Once you find the line below that has "Screen dimensions: 832x503", output it and every line after it exactly, stopping after the line that has "Select the Gangotri Cross Road marker", with no pictures.

————————

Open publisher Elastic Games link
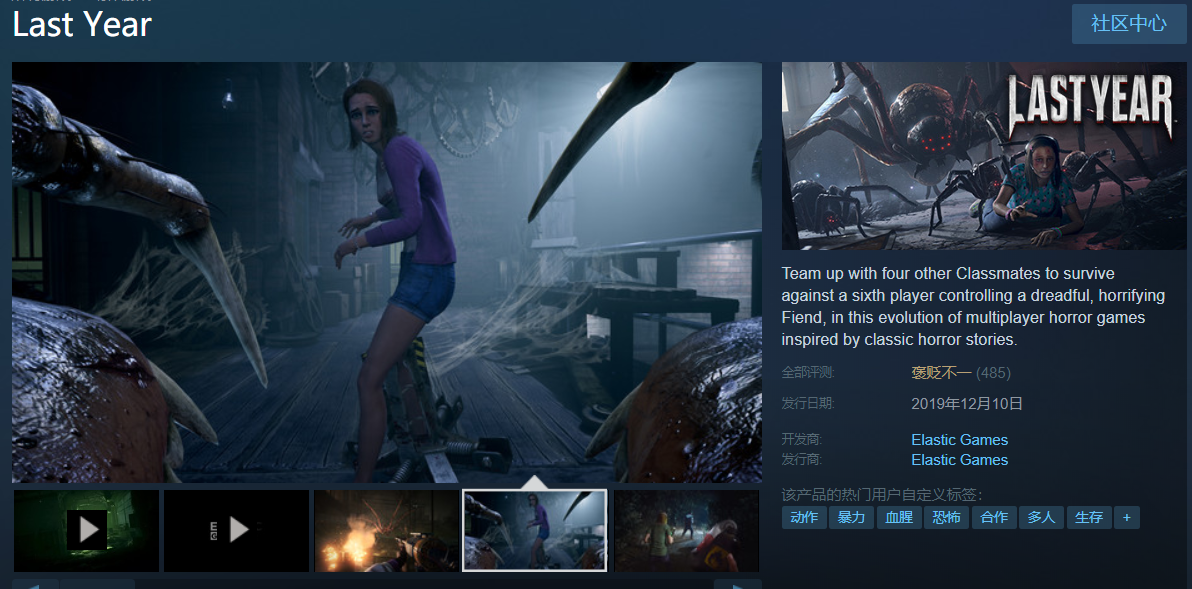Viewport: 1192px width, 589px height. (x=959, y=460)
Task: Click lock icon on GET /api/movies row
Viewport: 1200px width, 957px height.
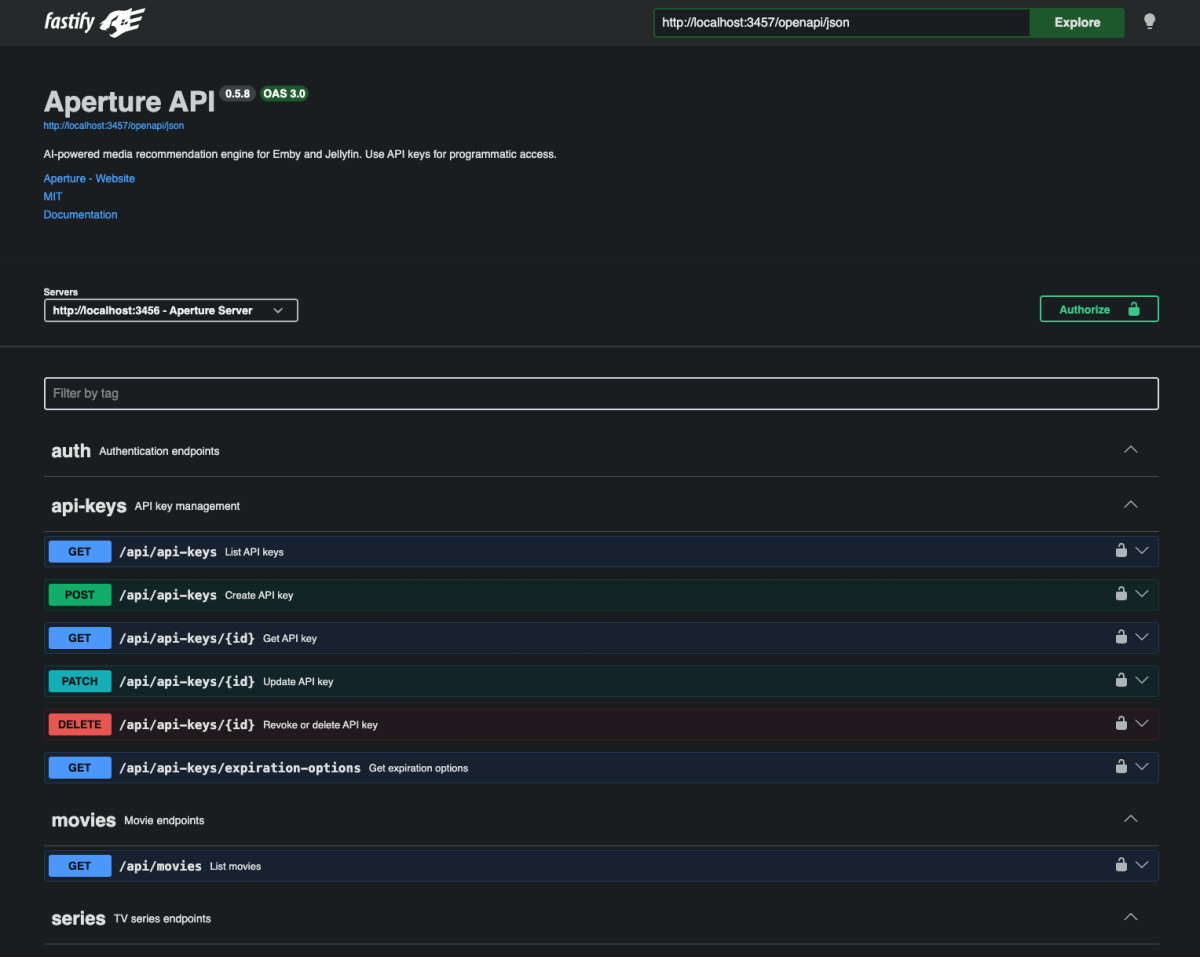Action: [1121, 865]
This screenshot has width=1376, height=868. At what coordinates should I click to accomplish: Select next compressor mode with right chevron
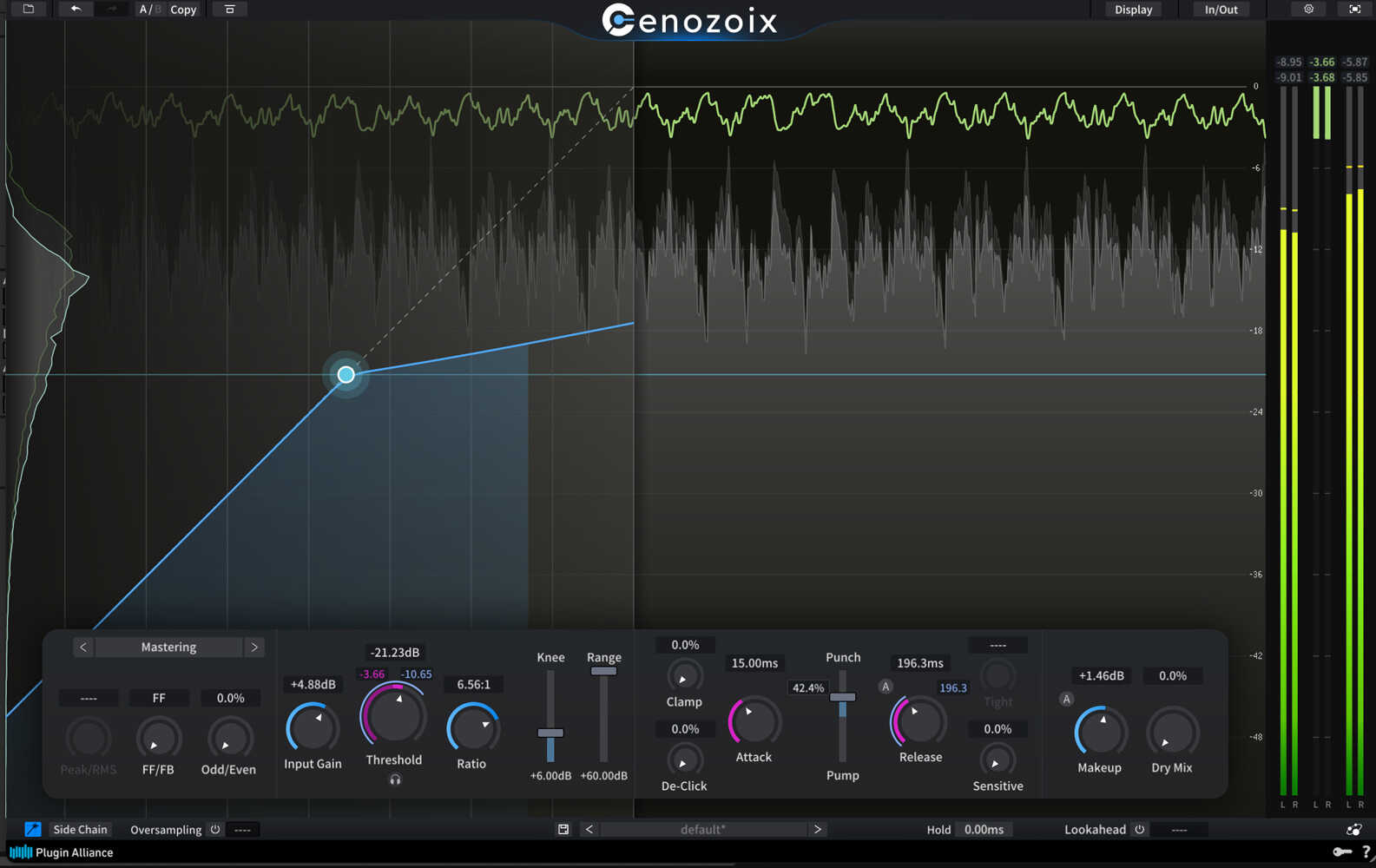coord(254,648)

————————

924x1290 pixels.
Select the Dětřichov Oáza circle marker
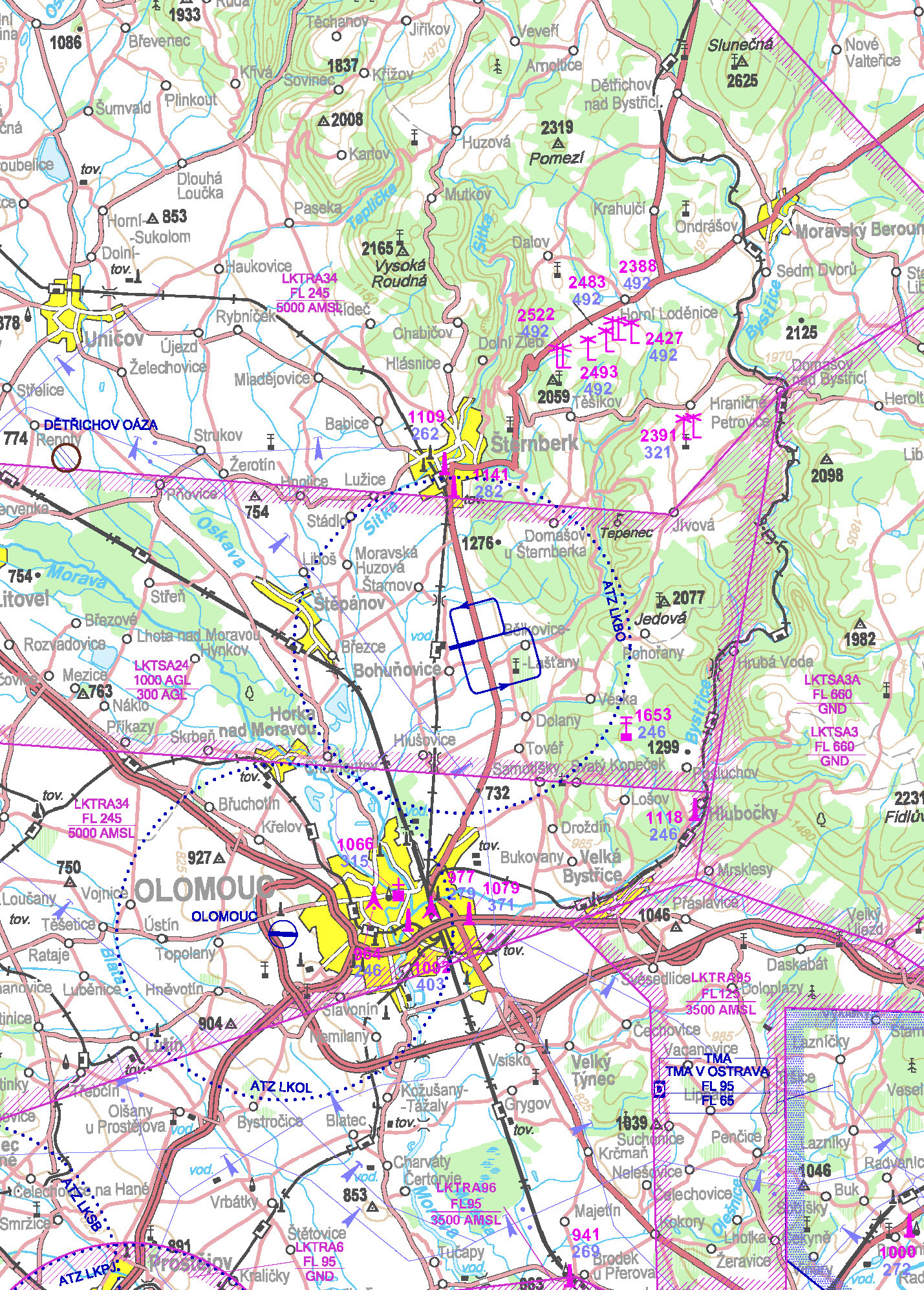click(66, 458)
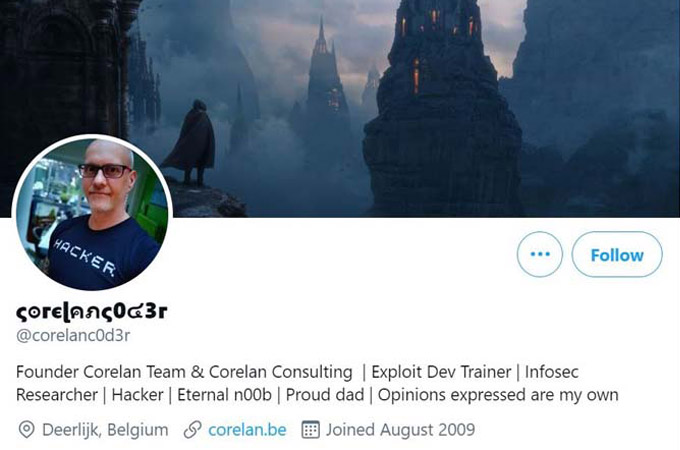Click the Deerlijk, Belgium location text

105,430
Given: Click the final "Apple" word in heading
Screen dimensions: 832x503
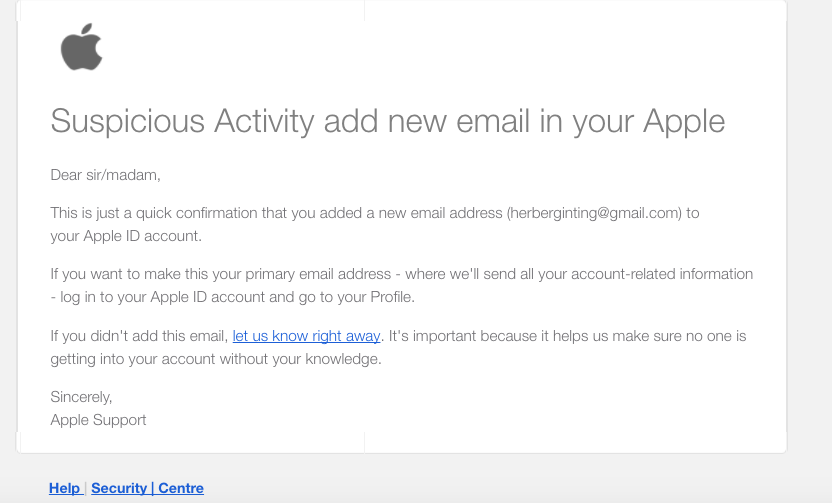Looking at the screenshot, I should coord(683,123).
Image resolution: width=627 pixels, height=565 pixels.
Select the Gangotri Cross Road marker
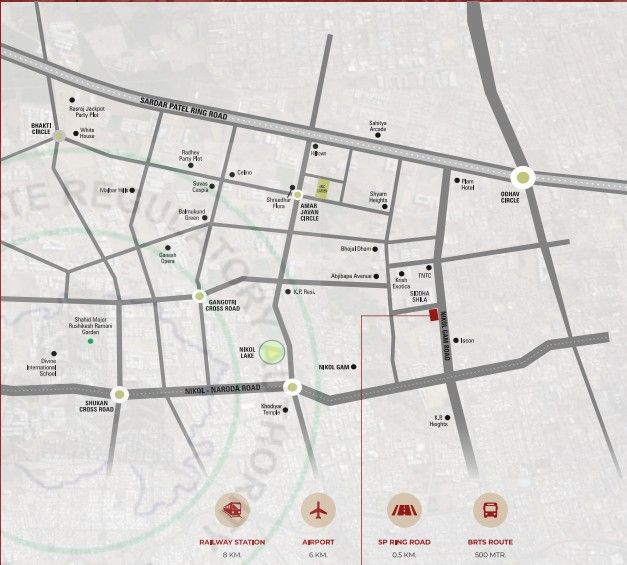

————————

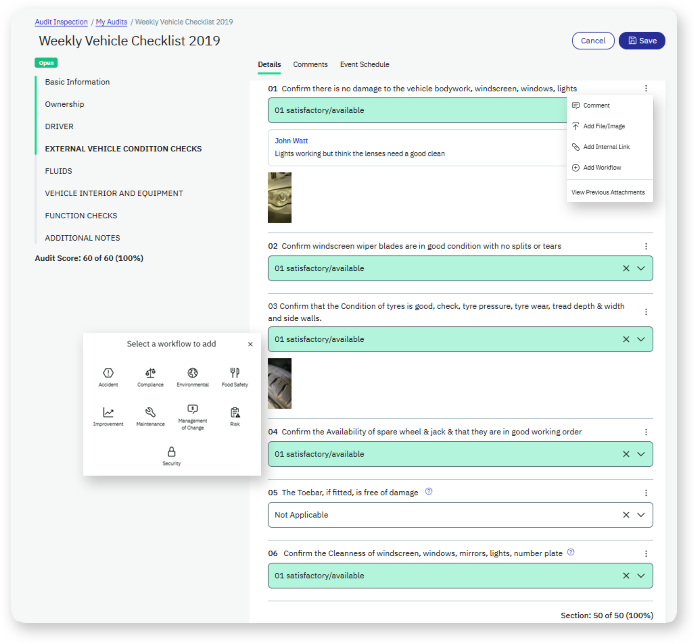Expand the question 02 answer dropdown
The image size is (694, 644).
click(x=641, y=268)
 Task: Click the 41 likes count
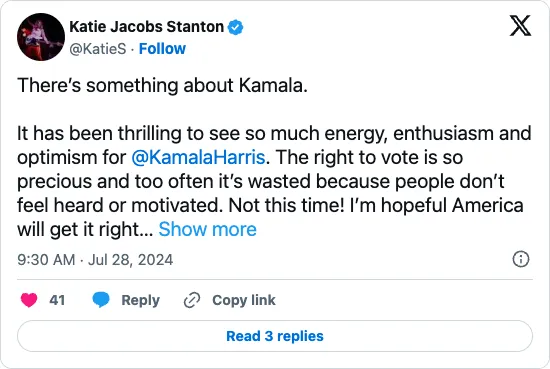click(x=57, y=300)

————————

== SOLUTION FOR THIS EXERCISE ==
Screen dimensions: 832x503
Looking at the screenshot, I should coord(683,123).
Image resolution: width=627 pixels, height=565 pixels.
Select the Gangotri Cross Road marker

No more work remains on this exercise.